Trzeba w tym miejscu podkreślić, że celem tych uwag o klasach nie jest w żadnym razie jakoweś pełne oburzenia oskarżenie naszego społeczeństwa. Istnieją zapewne takie przejawy różnic klasowych, które mogą być prze­kształcane przez swoiste formy inżynierii społecznej — na przykład dyskryminacja klasowa w wykształceniu i nierówności w opiece zdrowotnej. Żadne jednak usiłowania inżynierii społecznej nie zmienią podstawowego faktu, że różne środowiska społeczne wywierają odmienne naciski na swych przedstawicieli lub że niektóre z tych nacisków sprzyjają bardziej niż inne sukcesowi, tak jak jest on definiowany w danej społeczności. Jest wiele powodów, aby sądzić, że pewne zasadnicze cechy systemu klasowego, jak te, które zostały wymienione, dają się wykryć we wszystkich industrialnych i industrializujących się społeczeństwach, łącznie ze społeczeństwami funkcjonującymi pod rządami socjalizmu, gdzie w oficjalnej ideologii zaprzecza się istnieniu klas. Jeśli jednak umiejscowienie w tej, a nie innej warstwie społecznej ma tak ważkie konsekwencje w społeczeństwie tak względnie „otwartym" jak nasze, łatwo powiedzieć, jakie konsekwencje ma ono w bardziej „zamkniętych" systemach. Odsyłamy tu raz jeszcze do przeprowadzonych przez Daniela Lernera pouczających analiz tradycyj­nych społeczeństw Bliskiego Wschodu, w których miejsce społeczne wyznaczało tożsamość i oczekiwania człowieka (nawet w wyobraźni) w stopniu, jakiego większość członków społeczeństw zachodnich nie jest nawet w stanie pojąć. A przecież społeczeństwa europejskie sprzed rewolucji przemysłowej nie różniły się tak bardzo, w odniesieniu do większości swych warstw, od tradycyjnego modelu Lernera. W społeczeństwach takich jeden rzut oka na pozycję społeczną człowieka wystarcza, aby poznać cały jego byt, tak jak wystarcza jeden rzut oka na czoło Hindusa, aby zobaczyć znak jego kasty.

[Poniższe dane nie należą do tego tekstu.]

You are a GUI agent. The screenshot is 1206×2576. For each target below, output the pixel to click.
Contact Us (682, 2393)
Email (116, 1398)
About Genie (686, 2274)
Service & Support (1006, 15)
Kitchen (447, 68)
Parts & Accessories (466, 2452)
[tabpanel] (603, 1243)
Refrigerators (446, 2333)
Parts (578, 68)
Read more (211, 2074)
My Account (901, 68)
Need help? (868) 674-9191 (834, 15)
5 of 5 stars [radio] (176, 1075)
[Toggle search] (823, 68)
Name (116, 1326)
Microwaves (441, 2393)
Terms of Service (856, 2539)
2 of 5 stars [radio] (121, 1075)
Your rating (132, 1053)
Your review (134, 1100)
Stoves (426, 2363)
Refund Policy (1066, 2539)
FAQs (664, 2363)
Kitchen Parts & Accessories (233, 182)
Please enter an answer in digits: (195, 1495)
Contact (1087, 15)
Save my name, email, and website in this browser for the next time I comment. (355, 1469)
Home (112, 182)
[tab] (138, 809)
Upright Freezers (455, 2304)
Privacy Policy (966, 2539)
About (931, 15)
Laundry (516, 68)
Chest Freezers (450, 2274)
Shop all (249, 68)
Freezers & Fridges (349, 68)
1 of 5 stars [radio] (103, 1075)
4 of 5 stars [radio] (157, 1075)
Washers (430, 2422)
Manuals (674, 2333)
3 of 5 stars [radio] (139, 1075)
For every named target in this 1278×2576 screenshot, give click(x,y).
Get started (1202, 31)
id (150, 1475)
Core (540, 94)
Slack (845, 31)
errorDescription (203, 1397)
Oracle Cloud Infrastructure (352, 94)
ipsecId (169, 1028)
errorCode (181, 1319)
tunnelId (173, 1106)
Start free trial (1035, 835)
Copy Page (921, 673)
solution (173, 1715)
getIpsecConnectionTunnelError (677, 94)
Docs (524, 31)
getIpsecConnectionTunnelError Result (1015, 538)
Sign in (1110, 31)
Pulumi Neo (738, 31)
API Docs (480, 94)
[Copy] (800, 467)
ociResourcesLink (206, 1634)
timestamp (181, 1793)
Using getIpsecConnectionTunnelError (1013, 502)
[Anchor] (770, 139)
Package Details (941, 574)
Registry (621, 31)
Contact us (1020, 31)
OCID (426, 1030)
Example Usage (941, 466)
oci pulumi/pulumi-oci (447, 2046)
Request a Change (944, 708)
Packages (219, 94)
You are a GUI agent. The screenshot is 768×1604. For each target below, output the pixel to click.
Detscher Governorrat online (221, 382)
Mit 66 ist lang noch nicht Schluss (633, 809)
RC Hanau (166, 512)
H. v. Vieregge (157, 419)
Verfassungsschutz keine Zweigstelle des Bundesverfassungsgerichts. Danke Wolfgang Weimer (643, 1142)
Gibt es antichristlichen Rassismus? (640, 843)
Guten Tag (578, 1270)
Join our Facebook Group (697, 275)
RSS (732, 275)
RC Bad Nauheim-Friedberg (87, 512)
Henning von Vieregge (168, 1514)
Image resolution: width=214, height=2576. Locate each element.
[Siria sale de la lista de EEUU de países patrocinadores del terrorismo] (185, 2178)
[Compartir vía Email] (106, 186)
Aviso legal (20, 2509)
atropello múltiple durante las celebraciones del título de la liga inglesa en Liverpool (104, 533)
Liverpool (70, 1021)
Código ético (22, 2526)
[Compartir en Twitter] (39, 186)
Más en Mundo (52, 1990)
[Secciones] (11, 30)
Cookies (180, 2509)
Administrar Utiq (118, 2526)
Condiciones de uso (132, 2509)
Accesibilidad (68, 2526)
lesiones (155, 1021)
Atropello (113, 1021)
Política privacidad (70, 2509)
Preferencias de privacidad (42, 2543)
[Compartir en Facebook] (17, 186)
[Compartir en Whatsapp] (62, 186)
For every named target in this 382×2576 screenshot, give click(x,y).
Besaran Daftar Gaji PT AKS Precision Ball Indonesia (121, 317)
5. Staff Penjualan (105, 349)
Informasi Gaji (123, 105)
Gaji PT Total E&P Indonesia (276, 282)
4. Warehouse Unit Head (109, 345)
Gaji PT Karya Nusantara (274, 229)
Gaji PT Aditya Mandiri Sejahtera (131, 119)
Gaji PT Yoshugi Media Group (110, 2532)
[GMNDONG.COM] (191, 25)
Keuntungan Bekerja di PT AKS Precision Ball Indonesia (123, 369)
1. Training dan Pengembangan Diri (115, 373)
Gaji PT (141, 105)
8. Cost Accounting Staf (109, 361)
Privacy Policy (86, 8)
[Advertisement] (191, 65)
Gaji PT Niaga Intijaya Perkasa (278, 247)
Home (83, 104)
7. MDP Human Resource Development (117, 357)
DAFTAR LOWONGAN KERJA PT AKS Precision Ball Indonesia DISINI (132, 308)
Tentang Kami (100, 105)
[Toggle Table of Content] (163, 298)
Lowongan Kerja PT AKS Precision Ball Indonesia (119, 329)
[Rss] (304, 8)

Jednakże nawet w naszym społeczeństwie, nałożonym jak gdyby na system klas, istnieją inne systemy stratyfikacji, które są dużo bardziej sztywne i dlatego znacznie bardziej determinują cale życie jednostki niż układ klasowy. W społeczeństwie amerykańskim narzucającym się tego przykładem jest system rasowy, który większość socjologów uważa za pewną odmianę systemu kastowego. W systemie takim zasadnicza pozycja społeczna jednostki (to znaczy jej przypisanie do grupy kastowej) zostaje przesądzona w momencie narodzin. Przynajmniej teoretycznie nie ma ona żadnej możliwości zmiany tej pozycji w toku swego życia. Człowiek może stać się tak bogaty, jak tylko zechce, lecz nadal pozostanie Murzynem. A kto inny może upaść tak nisko, jak to tylko możliwe w kategoriach moralności społeczeństwa, lecz nadal pozostanie białym. Jednostka rodzi się w swej kaście, musi spędzić cale życie w jej zasięgu i w ryzach wszystkich ograniczeń postępowania, jakie to pociąga za sobą. l oczywiście musi się ożenić i rozmnażać w tej kaście, W praktyce, przynajmniej w amerykańskim systemie rasowym, istnieją pewne możliwości „oszukiwania" — mianowicie „uchodzenia" jasnoskórych Murzynów za białych. Niewiele przyczynia się to jednak do osłabienia skuteczności systemu.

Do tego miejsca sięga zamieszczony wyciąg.